Segment Start: Recorded information
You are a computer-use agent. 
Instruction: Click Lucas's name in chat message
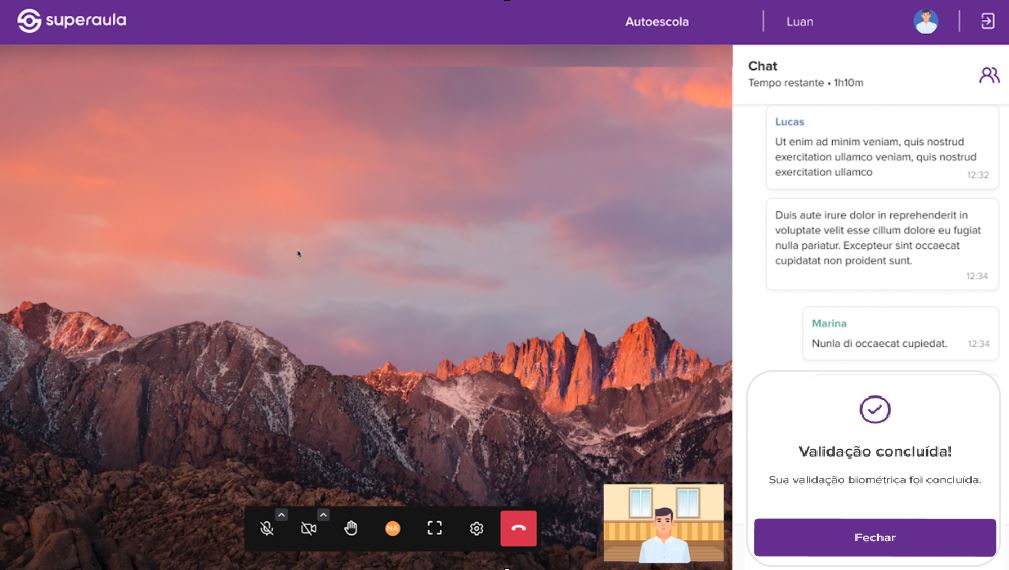tap(789, 122)
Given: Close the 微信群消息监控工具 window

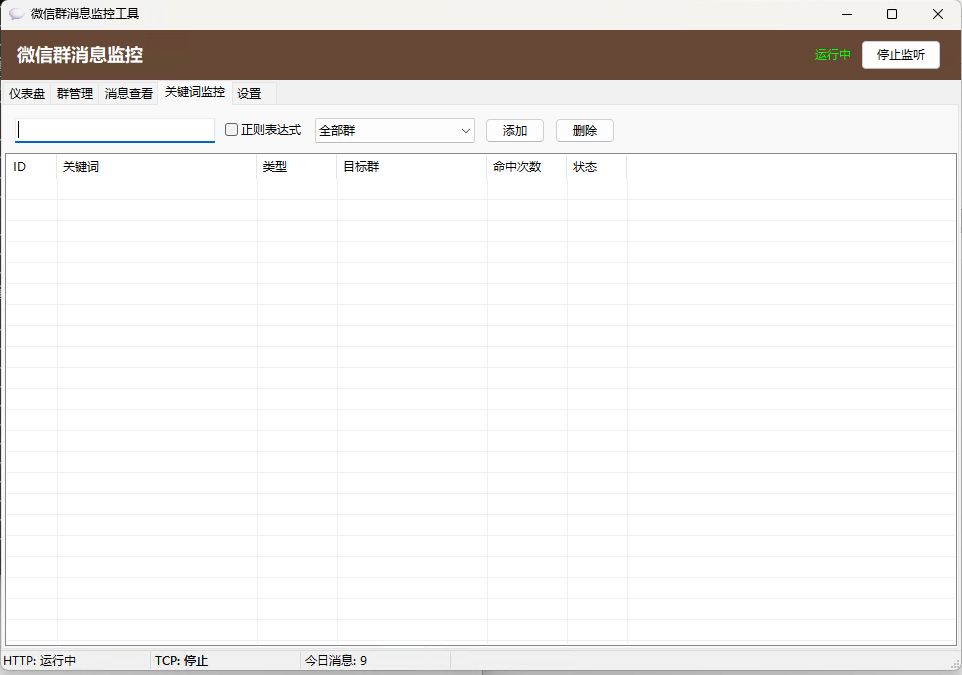Looking at the screenshot, I should coord(938,14).
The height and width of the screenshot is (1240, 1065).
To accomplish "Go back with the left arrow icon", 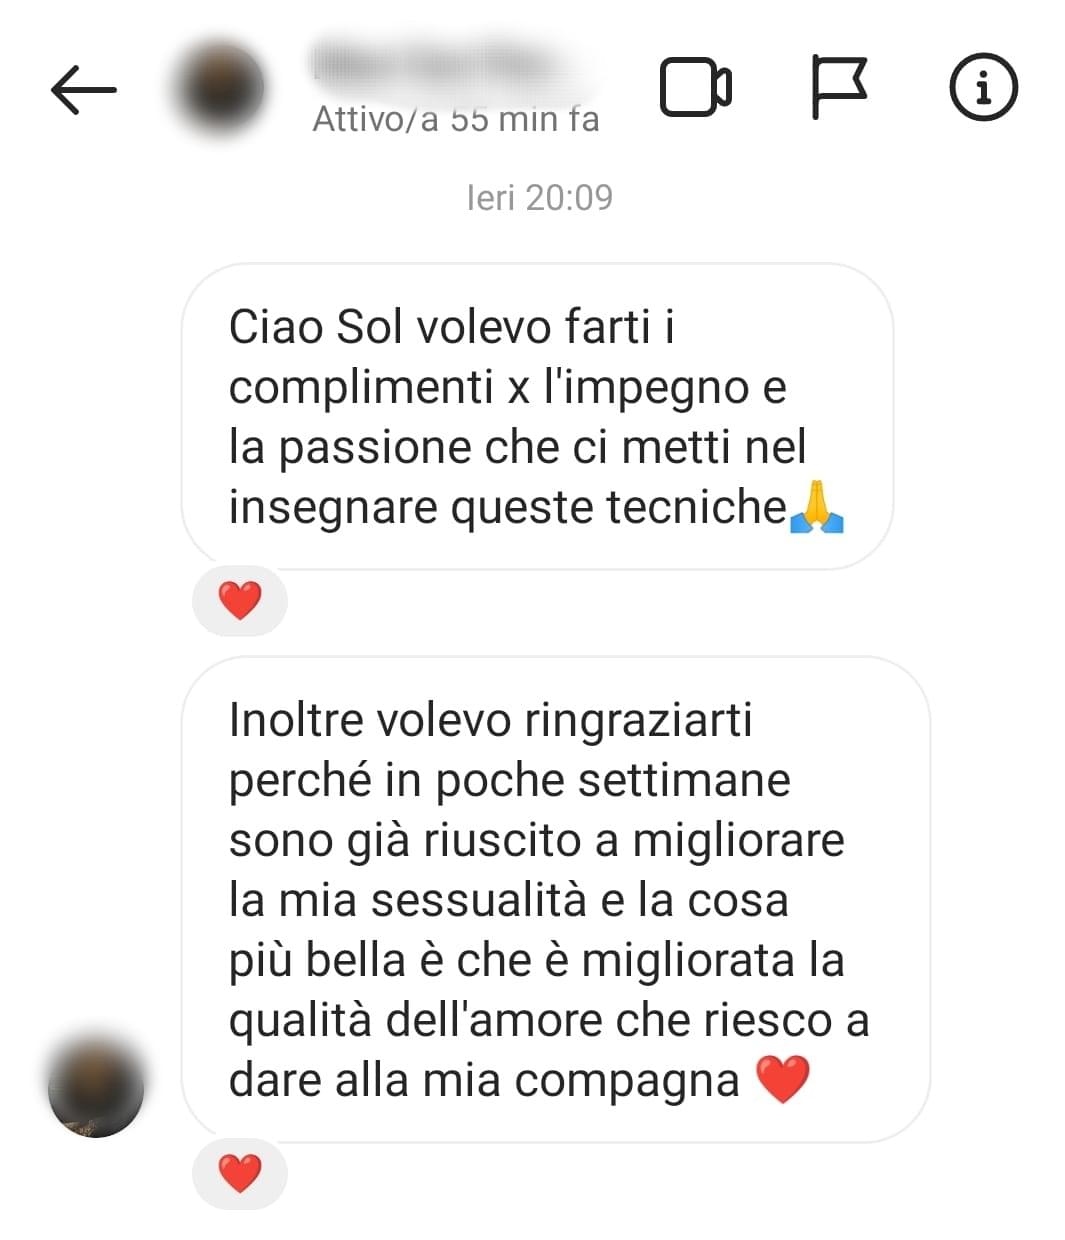I will [x=84, y=90].
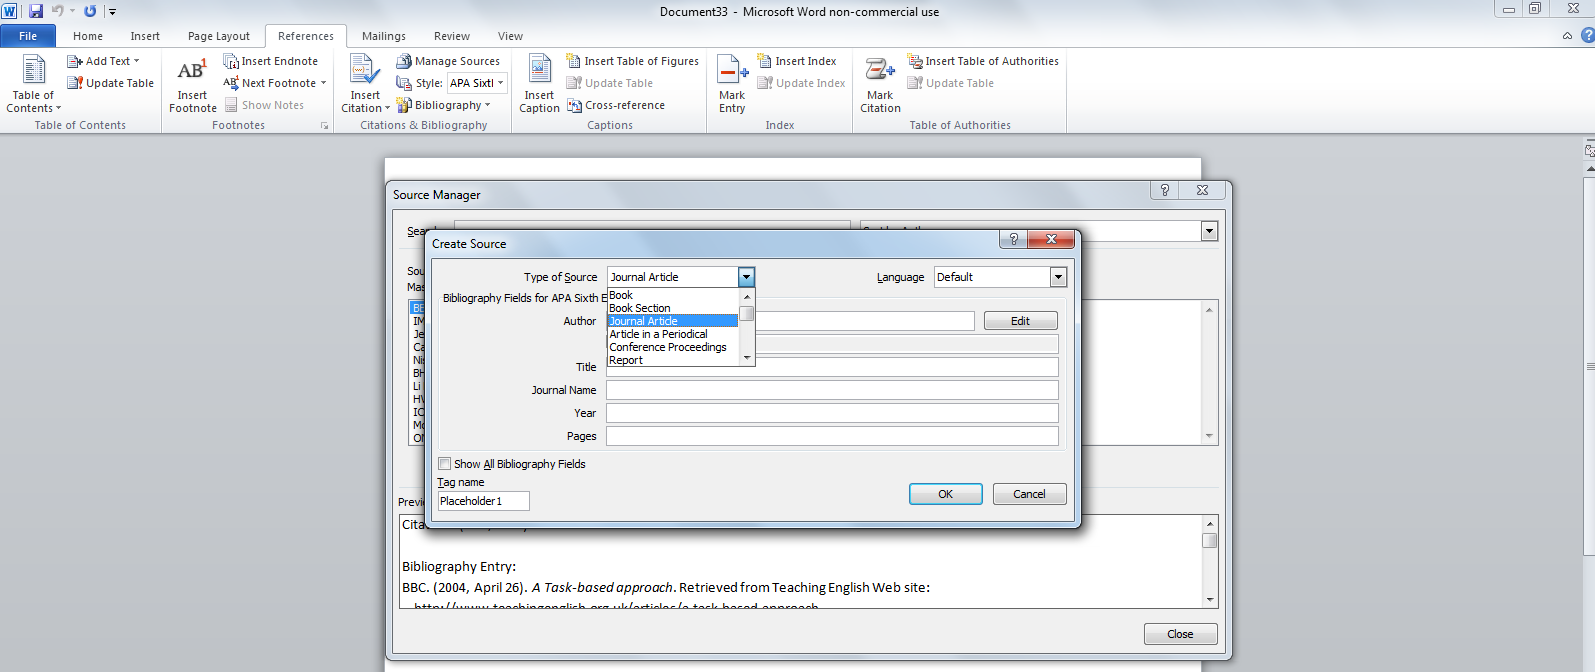Click the source type list scrollbar down arrow
The width and height of the screenshot is (1595, 672).
[747, 358]
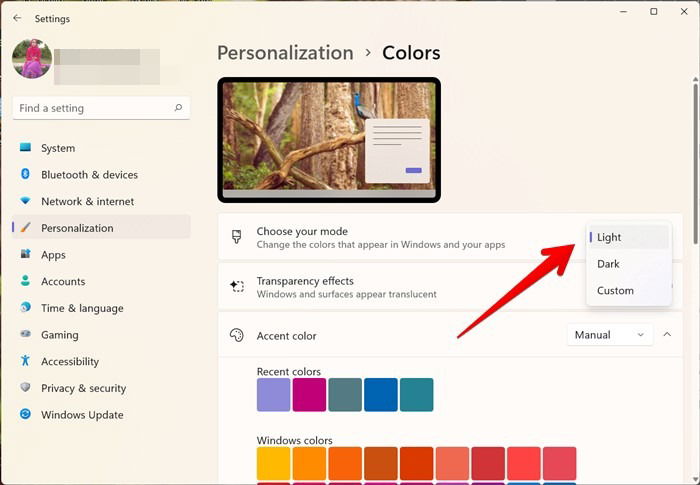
Segment End: Recorded information
* _Task brief_
Could you repeat, exactly and with nothing else, the lines from the first line of the records through the line containing "The height and"? Leave out the pictures.

* _Answer for this exercise_
You are a computer-use agent. 
Instruction: Click Lucas's name in chat message
tap(789, 122)
Given: Close the 微信群消息监控工具 window

Looking at the screenshot, I should coord(938,14).
The height and width of the screenshot is (1240, 1065).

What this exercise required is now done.